A team of materials scientists, bioelectronics experts, and medical researchers have teamed up to produce the world’s first-known device that monitors transplanted organs for signs of impending rejection. Smaller and thinner than the average pinky fingernail, the tiny interface can communicate physiological fluctuations to a patient’s medical team. While researchers have only tested the device in rodents, they believe their technology could help save human lives.
The weeks immediately following an organ transplant are highly stressful ones. With up to a 40% chance of experiencing rejection, patients must undergo constant monitoring to ensure their immune systems won’t fight off the new organ. Though immunosuppressive medications reduce the odds of rejection, doctors still have to watch for warning signs from tremors, nausea, and extreme fatigue to internal inflammation and infection. The latter are often found via biopsy, but beyond being invasive and expensive, they can be dangerous for immunocompromised patients. For kidney transplants, in particular, urine tests can help reveal signs of rejection, but the changes these tests rely upon don't occur until rejection has already begun to take hold.

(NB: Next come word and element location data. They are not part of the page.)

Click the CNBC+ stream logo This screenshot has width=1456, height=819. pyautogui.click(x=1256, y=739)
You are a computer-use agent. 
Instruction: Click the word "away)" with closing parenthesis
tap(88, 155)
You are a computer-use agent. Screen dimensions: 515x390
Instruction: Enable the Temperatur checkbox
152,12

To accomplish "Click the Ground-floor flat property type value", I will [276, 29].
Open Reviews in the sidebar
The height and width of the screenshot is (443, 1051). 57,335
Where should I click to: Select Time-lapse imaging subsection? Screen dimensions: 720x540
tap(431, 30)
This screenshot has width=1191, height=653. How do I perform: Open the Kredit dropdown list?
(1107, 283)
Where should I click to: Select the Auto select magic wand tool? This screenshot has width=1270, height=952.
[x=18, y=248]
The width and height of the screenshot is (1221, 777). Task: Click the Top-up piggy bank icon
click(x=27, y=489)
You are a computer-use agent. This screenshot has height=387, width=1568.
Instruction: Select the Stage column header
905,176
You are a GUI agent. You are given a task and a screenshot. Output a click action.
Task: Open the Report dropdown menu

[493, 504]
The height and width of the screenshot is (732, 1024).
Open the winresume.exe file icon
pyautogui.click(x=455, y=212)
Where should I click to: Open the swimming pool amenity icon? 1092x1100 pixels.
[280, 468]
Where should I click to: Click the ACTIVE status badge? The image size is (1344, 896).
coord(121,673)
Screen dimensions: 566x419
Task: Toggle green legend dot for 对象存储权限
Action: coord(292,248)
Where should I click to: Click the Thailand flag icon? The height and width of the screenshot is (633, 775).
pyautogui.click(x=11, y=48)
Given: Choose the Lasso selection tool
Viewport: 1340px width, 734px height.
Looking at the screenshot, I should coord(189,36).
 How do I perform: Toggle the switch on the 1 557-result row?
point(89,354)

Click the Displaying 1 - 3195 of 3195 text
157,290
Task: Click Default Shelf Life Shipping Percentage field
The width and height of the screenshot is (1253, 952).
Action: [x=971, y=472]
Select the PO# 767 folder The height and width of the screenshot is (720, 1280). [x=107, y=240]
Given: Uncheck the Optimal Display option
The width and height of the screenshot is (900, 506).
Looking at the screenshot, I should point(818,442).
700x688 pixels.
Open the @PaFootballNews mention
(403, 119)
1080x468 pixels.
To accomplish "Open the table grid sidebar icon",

This new device could alleviate healthcare workloads while providing consistent, long-term rejection monitoring in a non-invasive way. As described in the journal Science, the device is just 0.3 centimeters wide, 0.7 centimeters long, and 220 microns thick, making it easy to implant within an organ waiting for transplant. Once inside the recipient’s body, the device collects data involving the organ’s temperature and thermal conductivity—two windows into the health of newly transplanted tissue. A small package containing a battery and wireless transmitter sits beside the organ, connected to the device by a short cord. This lets the device communicate data to the patient’s medical team in real time.
The team, which consisted of researchers from both Northwestern University and the University of Chicago, tested their device in rats that had undergone kidney transplants. They found that the interface revealed concerning temperature and conductivity changes three weeks earlier than conventional monitoring methods. Though the device has yet to be used with human physiology, the results of the rodent test are promising: The earlier warning signs are spotted, the earlier doctors can intervene.
"If rejection is detected early, physicians can deliver anti-rejection therapies to improve the patient’s health and prevent them from losing the donated organ,” said John Rogers, a Northwestern University bioelectronics researcher who led the device's development. “In worst-case scenarios, if the rejection is ignored, it could be life-threatening. The earlier you can catch rejection and engage therapies, the better. We developed this device with that in mind.”